What's the TSA Liquid Limit?By Jodi Thornton-O'Connell; Updated June 08, 2017
Pack smart with these helpful TSA tips
When traveling by plane, it's important to know TSA's regulations regarding non-solid items in carry-on bags or checked luggage. And like any good rule, TSA's liquid rule has exceptions. Here's how to sort it all out.
TSA liquid limits for flying
TSA's 3-1-1 rule applies to anything you can pour out, squeeze out or spray out, including toiletries, food items and cosmetics. Here's how the rule breaks down:
- 3 stands for 3.4 ounces (or 100 ml), the largest size container of liquids or non-solids you can bring aboard in your carry-on.

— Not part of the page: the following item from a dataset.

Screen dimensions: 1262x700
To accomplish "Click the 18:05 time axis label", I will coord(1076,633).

- 1 is for a 1-quart clear plastic zip-top bag to hold all those little containers.
- 1 is how many clear quart bags each person may bring.

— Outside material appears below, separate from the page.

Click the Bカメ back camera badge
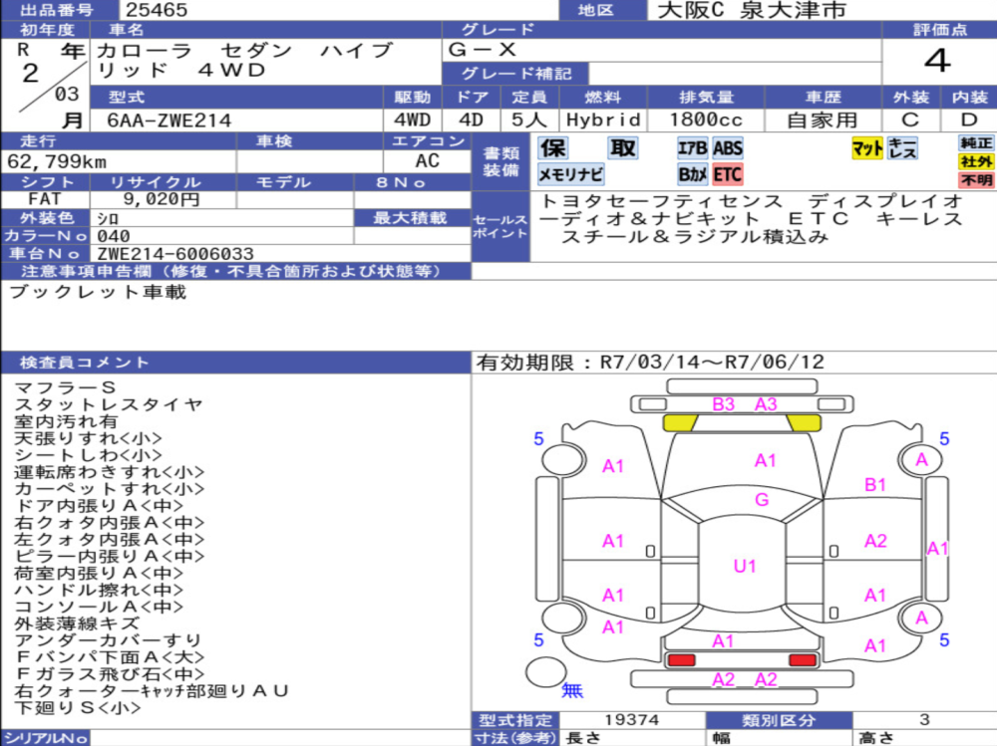 (692, 174)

Tip: If you have trouble fitting all your toiletries into the 3-1-1 bag, swap some liquid products for solids. For example, powder foundation, toothpaste tablets, solid deodorant and bar soap can replace liquid versions and free up more room in your plastic bag.
Anything that is not solid and is in a container over 3.4 ounces generally needs to go in your checked baggage. This includes foods like jellies, syrups, vinegar, oils, dips and spreads that are larger than 3.4 ounces. Flammable toiletry items like perfumes, nail polish and hairspray are allowed in your checked luggage within certain limits. Each container must be less than 18 ounces or 500 milliliters, and you can check a maximum of 70 ounces or 2 liters of product total.

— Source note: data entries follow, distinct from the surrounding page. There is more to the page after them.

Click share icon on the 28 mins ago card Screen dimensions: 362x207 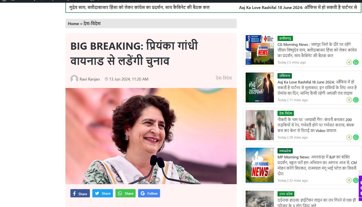coord(349,137)
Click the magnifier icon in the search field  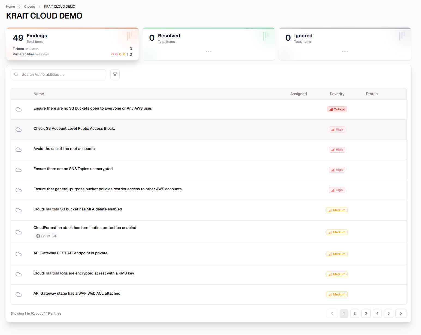tap(16, 74)
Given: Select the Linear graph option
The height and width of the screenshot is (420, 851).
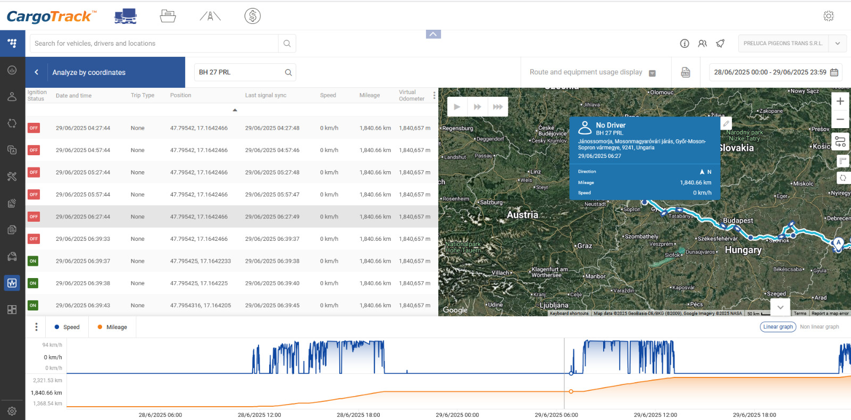Looking at the screenshot, I should point(778,327).
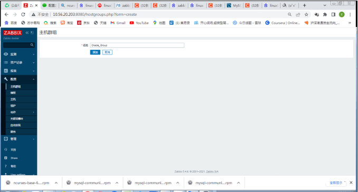Toggle sidebar hide icon next to collapse
This screenshot has width=358, height=192.
point(32,33)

Further, just because a non-full large container has less than 3.4 ounces left doesn't mean you can pack it in your carry-on. Transfer the liquid to a 3.4 ounce container if you want to carry it in your hand luggage, or pack it in its original container. Break these rules, and you'll end up paying to send items home from a shipping kiosk if you're not willing to let TSA confiscate them.
Rules for cosmetics
Cosmetics are subject to the same rules as all other non-solid substances. Remember to include eyeliner, mascara and tube lip gloss in your 3-1-1 items. If you carry a purse, check it for items like tube lip gloss and hand sanitizer and tuck these items in your 3-1-1 bag until you pass through security.
Check out these exceptions
There's a few exceptions to the 3-1-1 liquids rule when determining whether a product needs to ride in your checked baggage.
- Medication: Liquid, gel or aerosol medications are exempt from the 3-1-1 rule. However, they will need to be screened. Although you don't have to put them in a plastic bag, keep them handy so you can pull them out for screening when you reach security. Should your medicine alarm, it will undergo additional testing and might be disallowed.
- Infant and small child nourishment: You won't have to try to fit enough formula for a 10-hour flight into 3.4-ounce containers crammed into a quart-sized bag. You can bring juice, breast milk, formula and baby food in amounts reasonable to get you through the flight. The items will be x-rayed and opened for examination. If you bring ice packs to keep items cold, they must be fully frozen.
- Liquids in secure, tamper-evident bags (STEBs): If you're doing some last-minute shopping for liquid items such as jams, booze or perfume before passing through security, there's one way you can bring it on board. Buy items at duty-free shops that will package your purchase in a STEB, a one-time use bag that will show any evidence of tampering. Just make sure the containers inside are clear. Opaque, metallic or ceramic containers won't be allowed in your carry-on.